Proton pump inhibitors, nephropathy, and cardiovascular disease in type 2 diabetes: The Fremantle Diabetes Study

Context: There is emerging evidence of various adverse effects of chronic proton pump inhibitor (PPI) therapy. Objective: To assess the impact of PPI use on nephropathy and cardiovascular disease (CVD) risk in type 2 diabetes. Design: Longitudinal observational study. Setting: Urban-dwelling community. Patients: Patients with type 2 diabetes from the Fremantle Diabetes Study Phase II and on stable renin-angiotensin system blocking therapy were divided into those remaining untreated with a PPI (group 1, n = 686), on PPI therapy throughout (group 2, n = 174), and commencing (group 3, n = 109) or discontinuing regular PPI therapy (group 4, n = 67) during the 2 years between assessments. Main Outcome Measures: Changes (Δ) in urinary albumin/creatinine ratio (uACR), estimated glomerular filtration rate (eGFR), and predicted 5-year CVD risk.
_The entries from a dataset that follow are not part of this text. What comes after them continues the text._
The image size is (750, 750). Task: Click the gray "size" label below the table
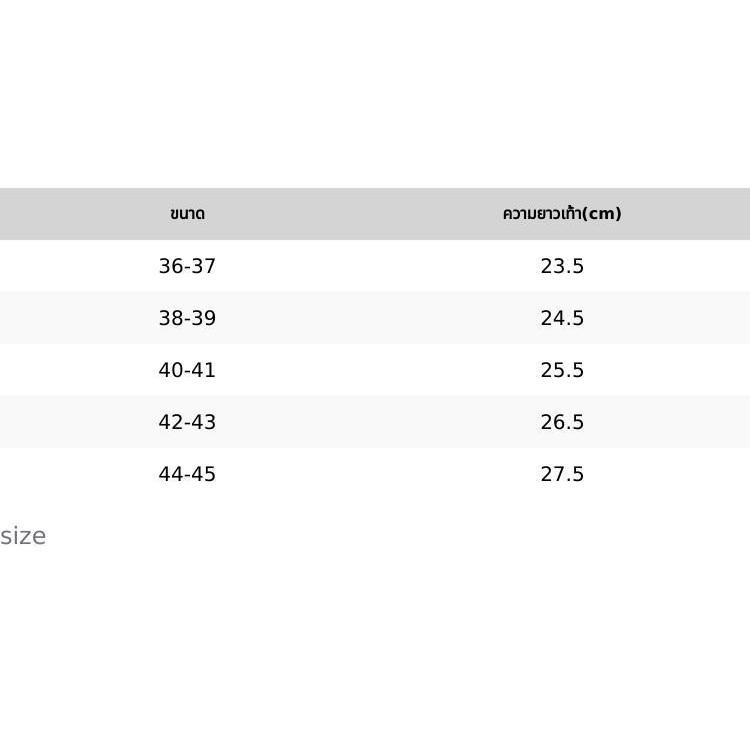(23, 536)
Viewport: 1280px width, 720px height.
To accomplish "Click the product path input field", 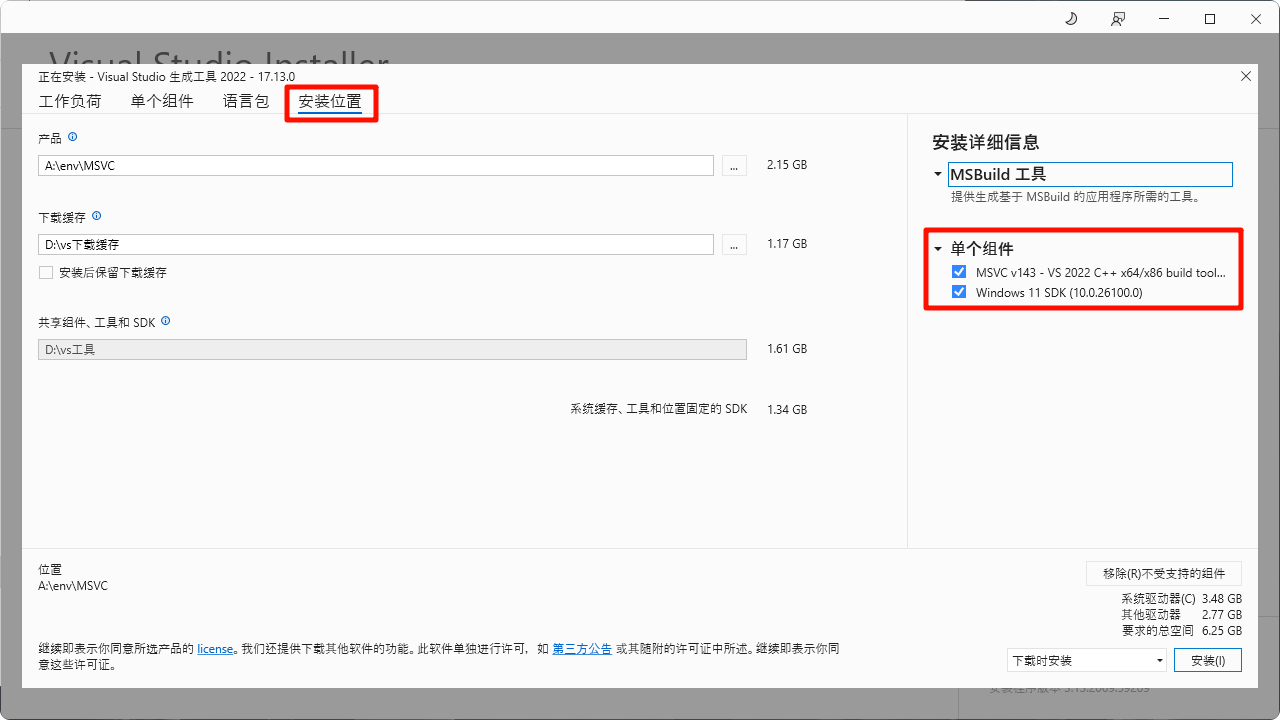I will (x=375, y=165).
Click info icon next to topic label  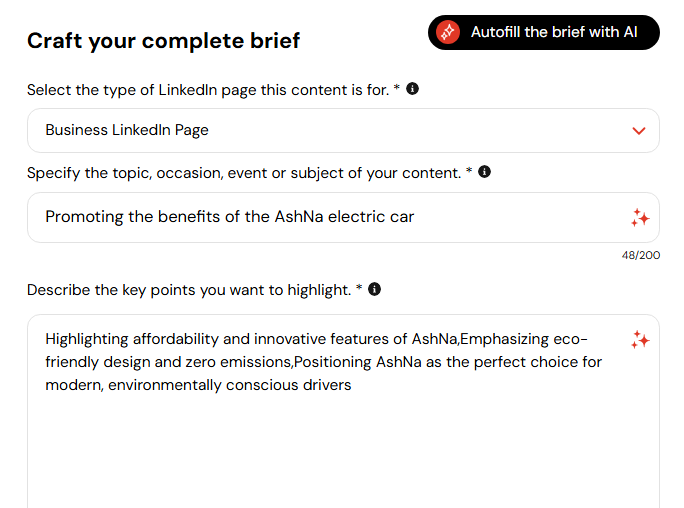(484, 172)
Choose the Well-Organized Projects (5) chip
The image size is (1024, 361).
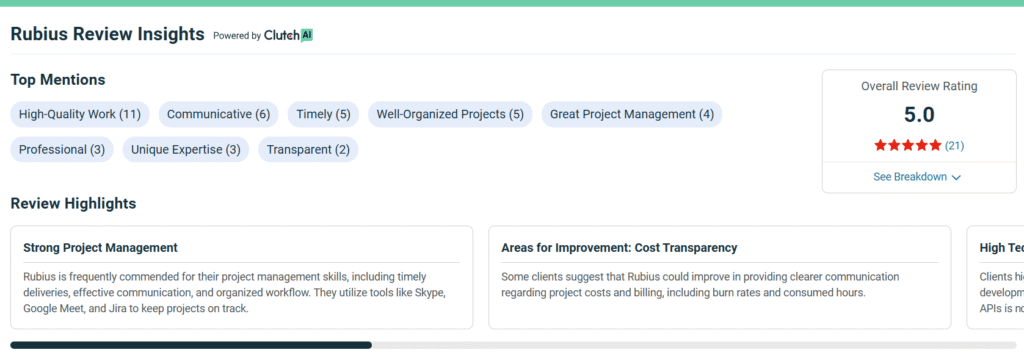[450, 114]
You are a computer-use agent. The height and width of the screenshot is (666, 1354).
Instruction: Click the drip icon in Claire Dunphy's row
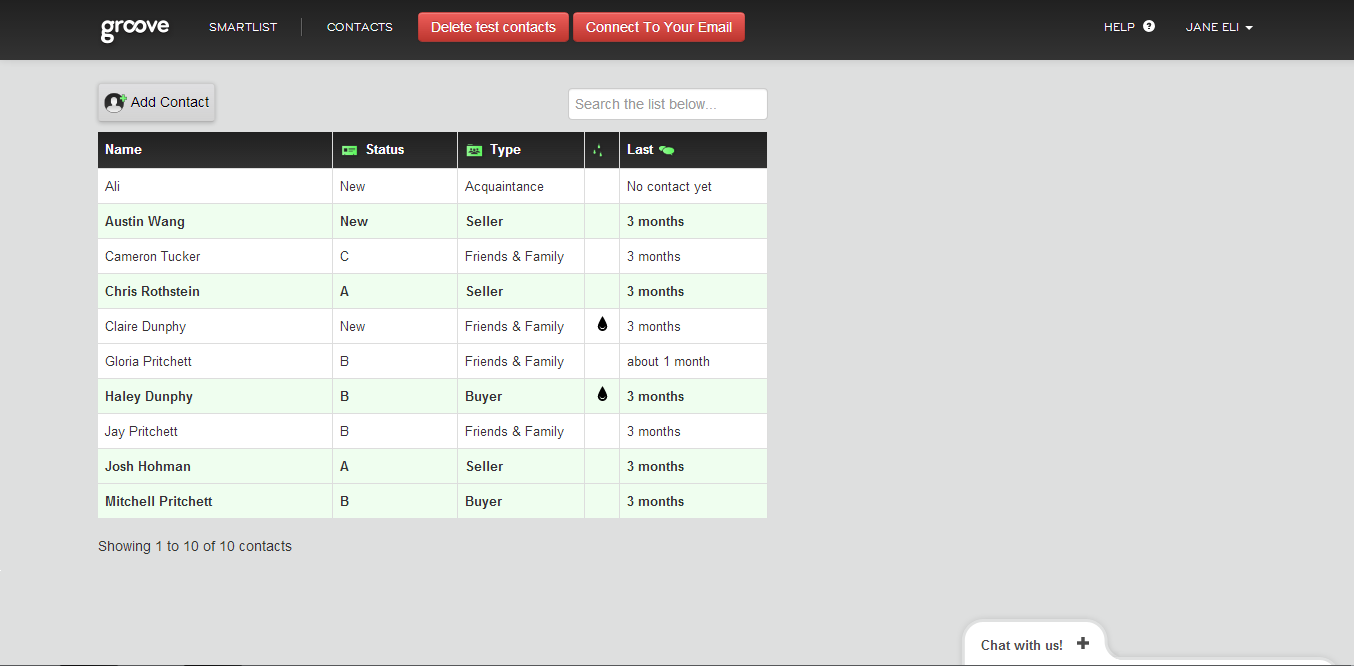pos(602,325)
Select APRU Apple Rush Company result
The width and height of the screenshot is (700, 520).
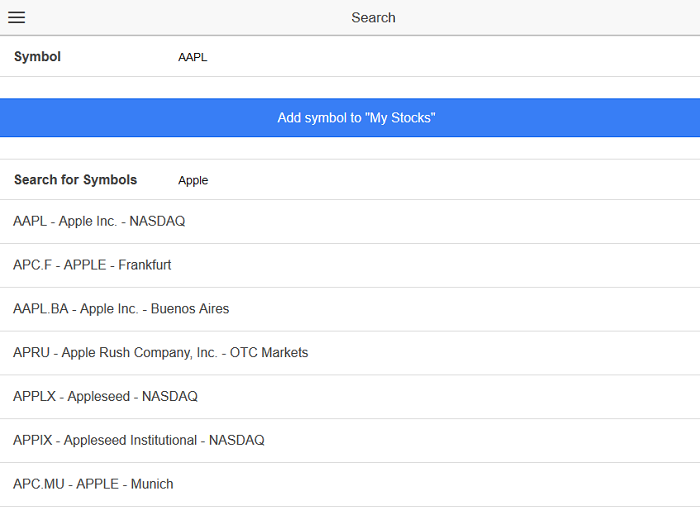(160, 353)
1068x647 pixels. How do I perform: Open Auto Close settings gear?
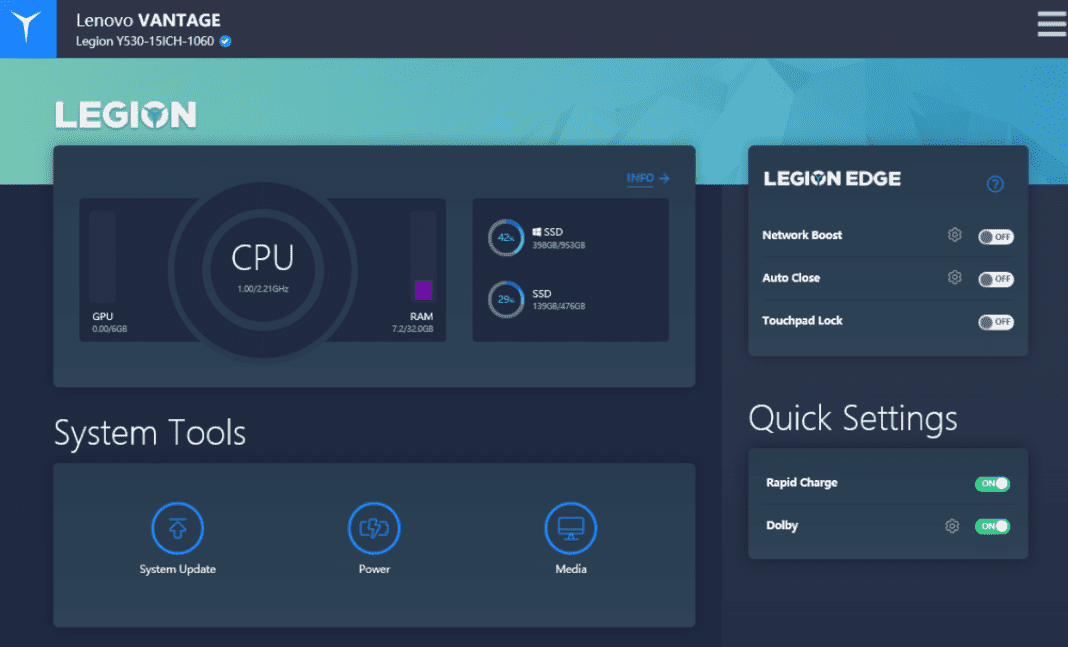[955, 278]
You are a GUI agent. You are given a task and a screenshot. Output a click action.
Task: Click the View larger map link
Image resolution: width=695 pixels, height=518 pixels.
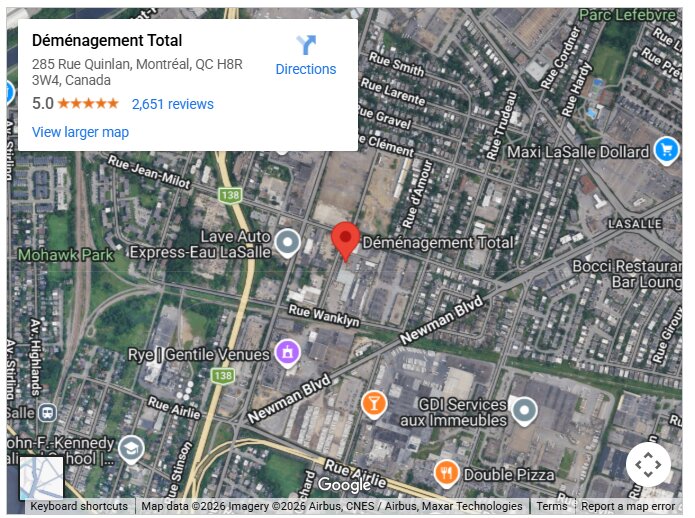pyautogui.click(x=80, y=132)
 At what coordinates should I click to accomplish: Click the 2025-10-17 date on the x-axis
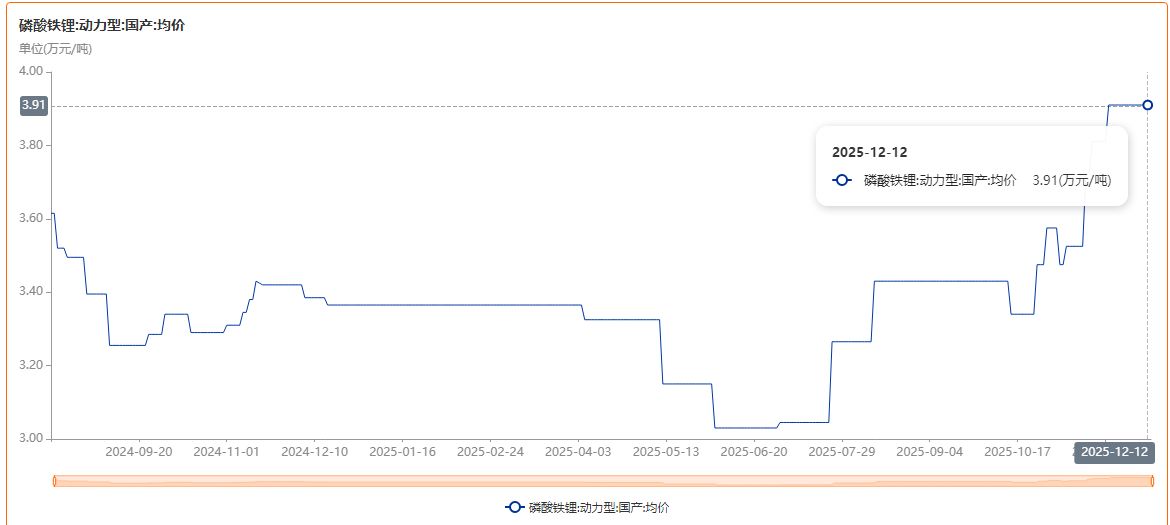pyautogui.click(x=1016, y=452)

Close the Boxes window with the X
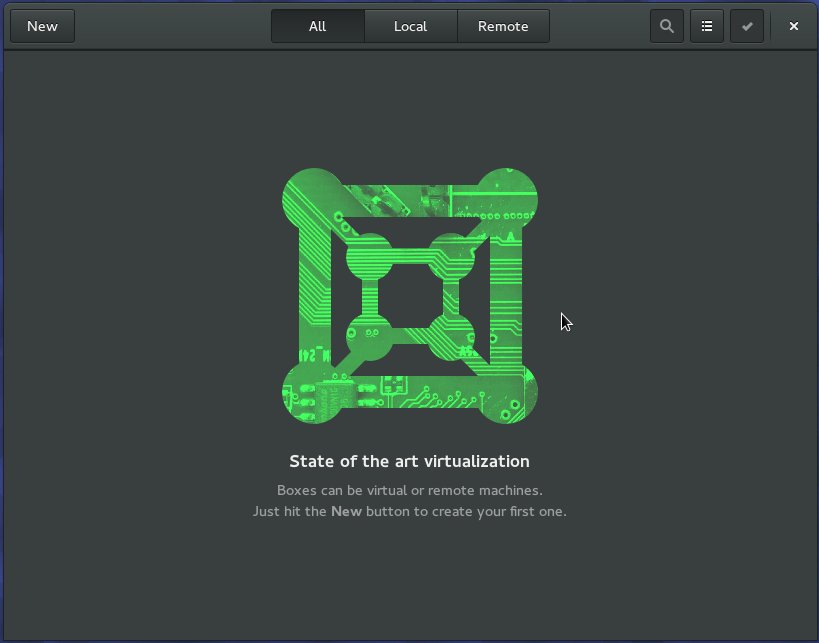(x=793, y=26)
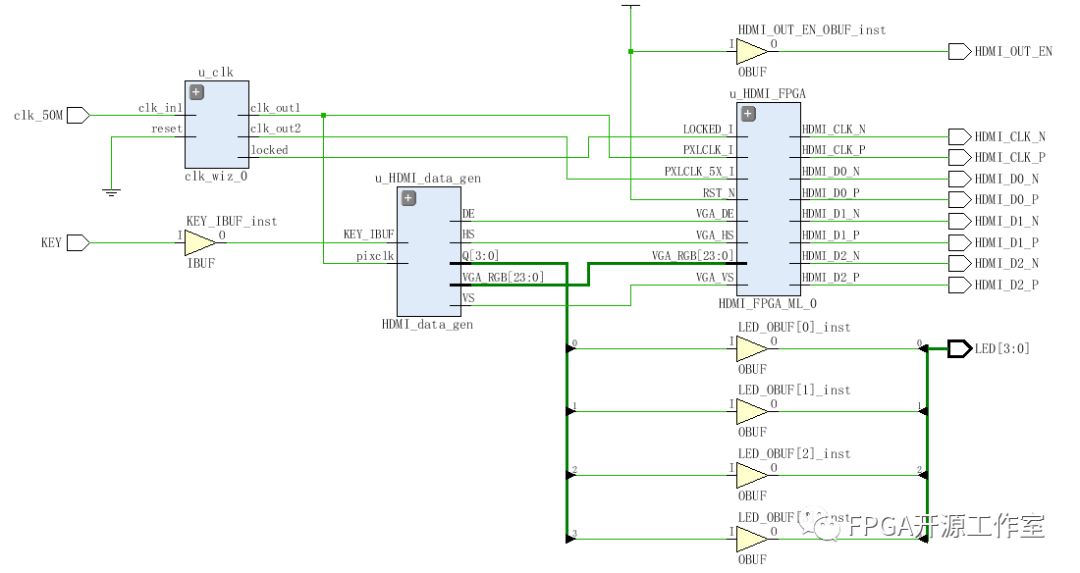Click the KEY input port symbol

click(78, 242)
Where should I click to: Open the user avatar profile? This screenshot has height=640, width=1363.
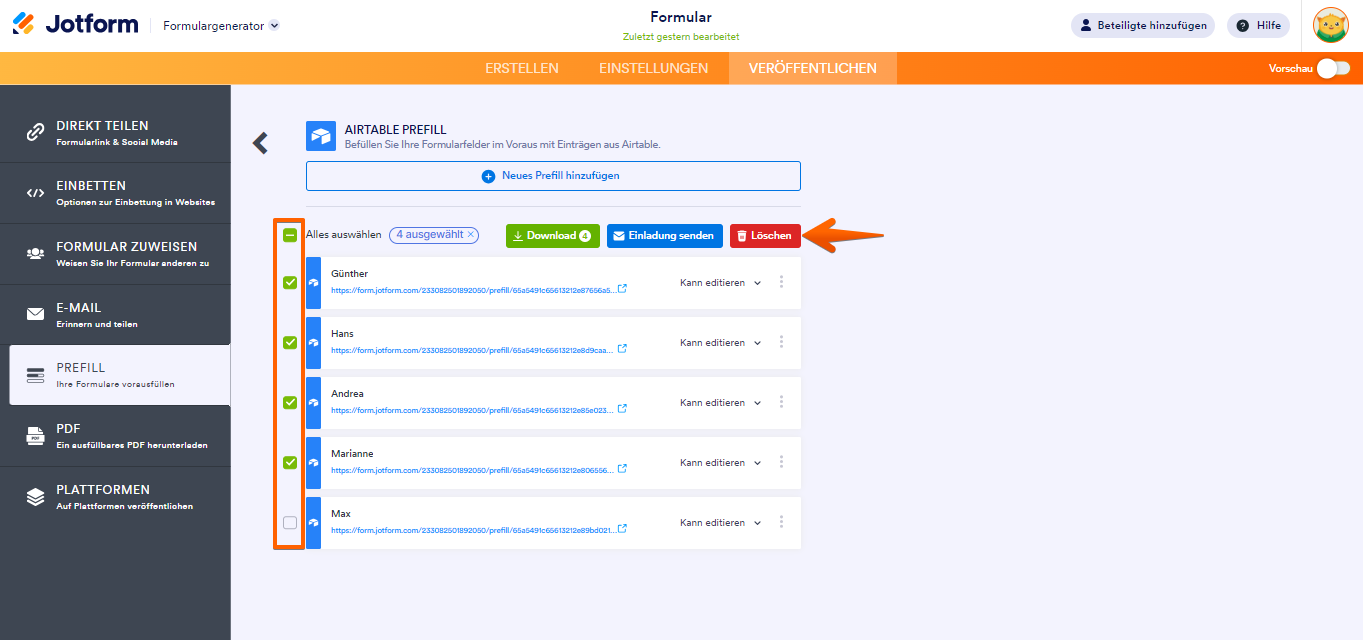pyautogui.click(x=1330, y=25)
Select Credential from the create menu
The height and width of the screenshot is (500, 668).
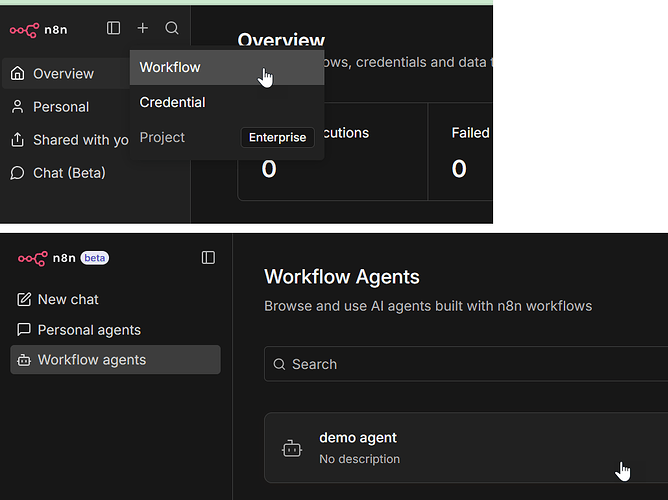[x=173, y=102]
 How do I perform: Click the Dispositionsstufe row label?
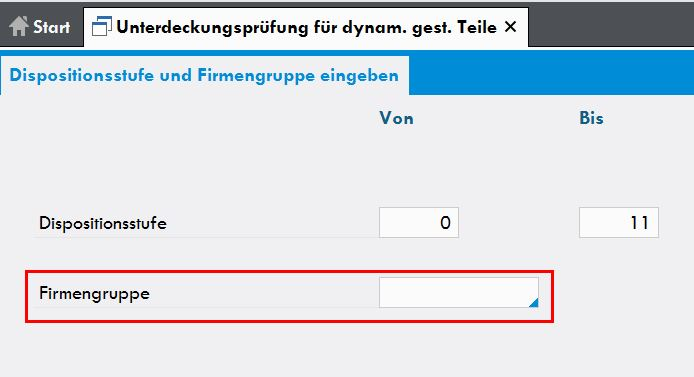103,223
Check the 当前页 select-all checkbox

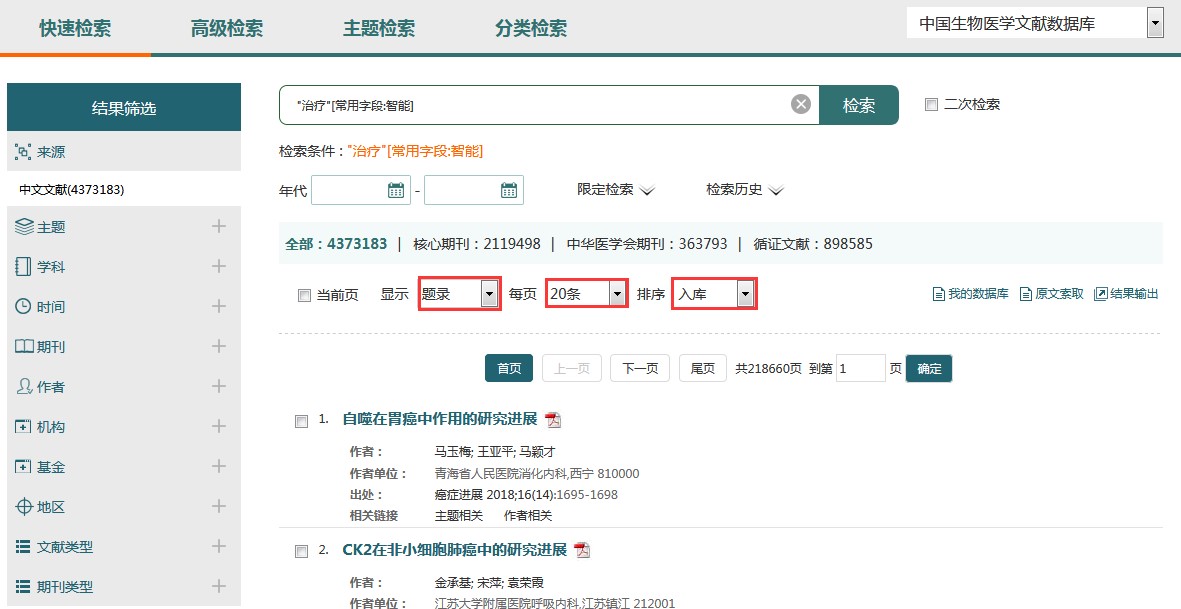click(304, 295)
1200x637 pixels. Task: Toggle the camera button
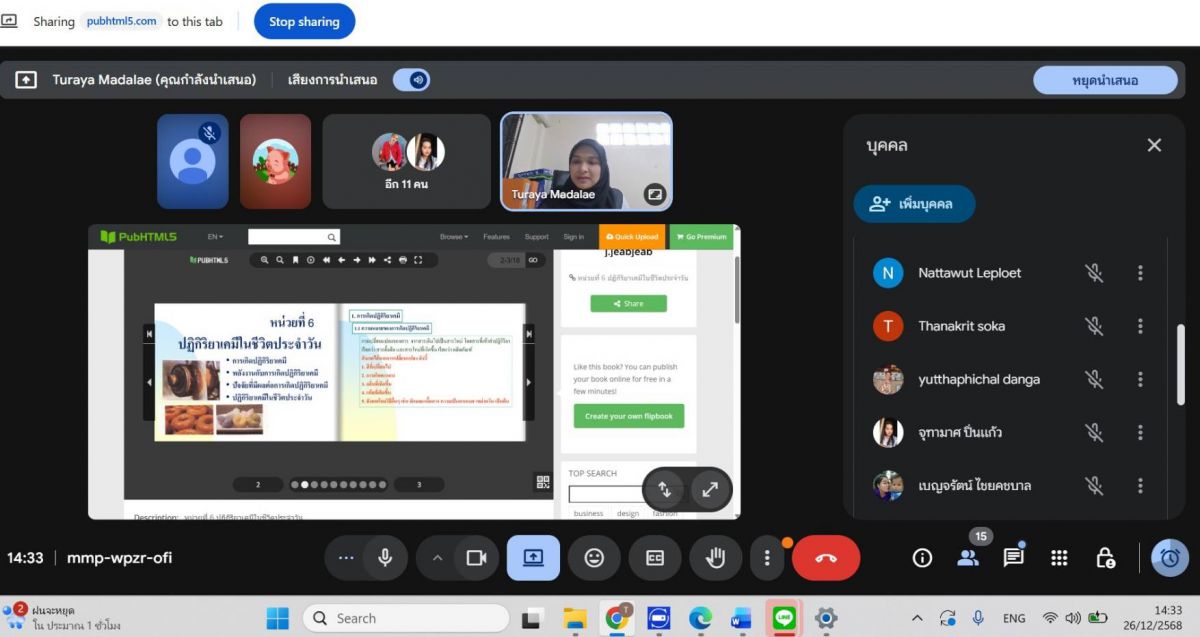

Results: There were no statistically significant differences in ΔuACR between groups [analysis of variance (ANOVA), P = 0.36], but ΔeGFR was different (ANOVA, P = 0.002), with group 3 exhibiting a greater reduction than group 1 [adjusted mean difference (95% confidence interval), -2.7 (-4.5 to -0.8) mL/min/1.73 m²; P = 0.005]. The Δ5-year CVD risk showed a similar pattern (ANOVA, P < 0.001), with group 3 having a greater increase than group 1 [adjusted mean difference (95% confidence interval), 1.7% (0.6% to 2.8%); P = 0.002]. Conclusions: Although PPI use was not associated with a sustained adverse effect on uACR, the association between PPI initiation and both worsening nephropathy and increasing 5-year CVD risk has potential clinical implications in type 2 diabetes.